When an autopsy revealed that there were freshly eaten tamales in her stomach, interpretations were made that, because a nearby homeless encampment was found with empty tamale husks, she must’ve been lured to it. But, the Times observed, “not only Mexicans eat tamales,” because other “yeggmen”, basically itinerant thieves, ate them as they were abundant in Los Angeles and were easy to carry to camps. The paper added, “there is strong reason to believe that they were given to her by a white man.”
Other theorists, however, speculated it must have been a white man also because it was asserted that Anna willingly went with her killer to where she was killed (assumed not to have been where her body was found) and she wouldn’t have done so with an ethnic minority. There were black, Latino, Asian and white men who were arrested and interrogated concerning the tragedy and rumor and fear was such that there were apprehensions and questioning of suspects in Long Beach, Imperial Valley and other far-flung places, including San Mateo near San Francisco.
Yet, each man brought in and examined by Sheriff Hammel and his investigators turned out to have alibis or were otherwise cleared. An 18-year old Ben Elliott was closely examined after he was arrested on suspicion of burglaries in the Glendale area, but, though he readily assented to those crimes and pled guilty, he steadfastly denied assaulting and killing Anna. Notably, years later the case still drew some attention and there was even one man a decade later who claimed to have been responsible for Anna’s death along with others he committed, though he was also determined to have been insane.
The assertion by the Times that David Dwire could have been Anna Poltera’s murderer appears to have come from one lone source. The Herald reported, some ten days after the crime, that a blood-spattered work shirt was found in the Los Angeles River bed, about three-quarters of a mile from where little Anna’s body was discovered. Sheriff Hammel was awaiting an opportunity to examine the article of clothing under a microscope to determine if any prints could be discerned.
The paper then reported that:
The shirt was found yesterday afternoon by E. W. Dwyer, on his farm in Ivanhoe. Dwyer had gone to look after his horse, which was pastured in a field near the riverbed. He found the best piece of evidence that has so far been brought to light in the case.
Dwyer did not disturb the shirt, but at once sent word to the sheriff’s office, and Sheriff Hammel hastened to the place and returned with the shirt.
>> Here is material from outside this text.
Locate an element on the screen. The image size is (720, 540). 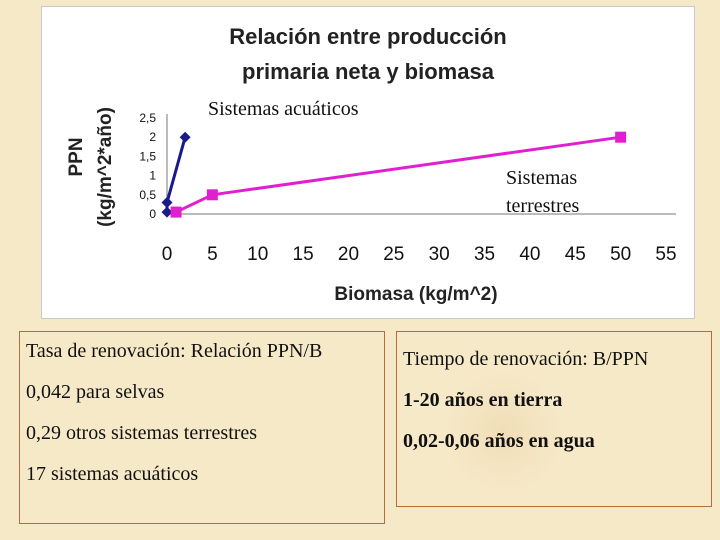
x-axis-title: Biomasa (kg/m^2) is located at coordinates (416, 294).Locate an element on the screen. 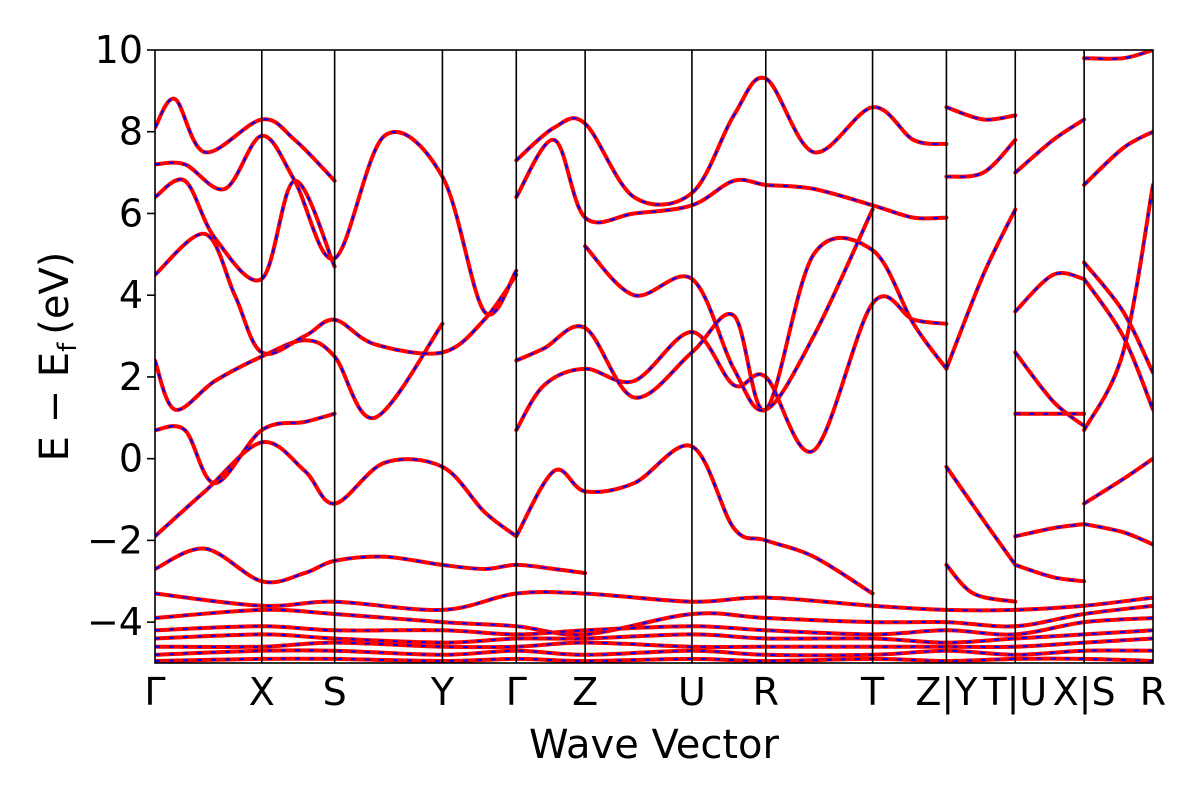 The width and height of the screenshot is (1200, 800). x-tick-label-6: U is located at coordinates (692, 692).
The location of the unmistakable blood spot [on the front of the garment] is indicative of that which would result from the treatment of Anna Poltera.
That looks to have been the sole mention of David Dwire, assuming that the “E.W. Dwyer” is him, though it seems obvious given the name and location, in the Poltera incident. The willingness of the Times to name him as a possible suspect, albeit with the “it is not at all improbably” vagueness, is notable in the context of the “degenerate” designation.
As an aside, the Poltera tragedy was discussed, shortly after her killing, in a eugenics magazine, with the obvious implication that the degeneracy of the rapist and murderer was reason to pursue the idea of eugenics through controlling breeding to purify the human population by getting rid of undesirable traits.
So, this post is another example of many in which artifacts from the Homestead’s collection which have a surface value or values can often have interest and importance lying beneath and which can provide new perspectives into our regional history beyond the obvious.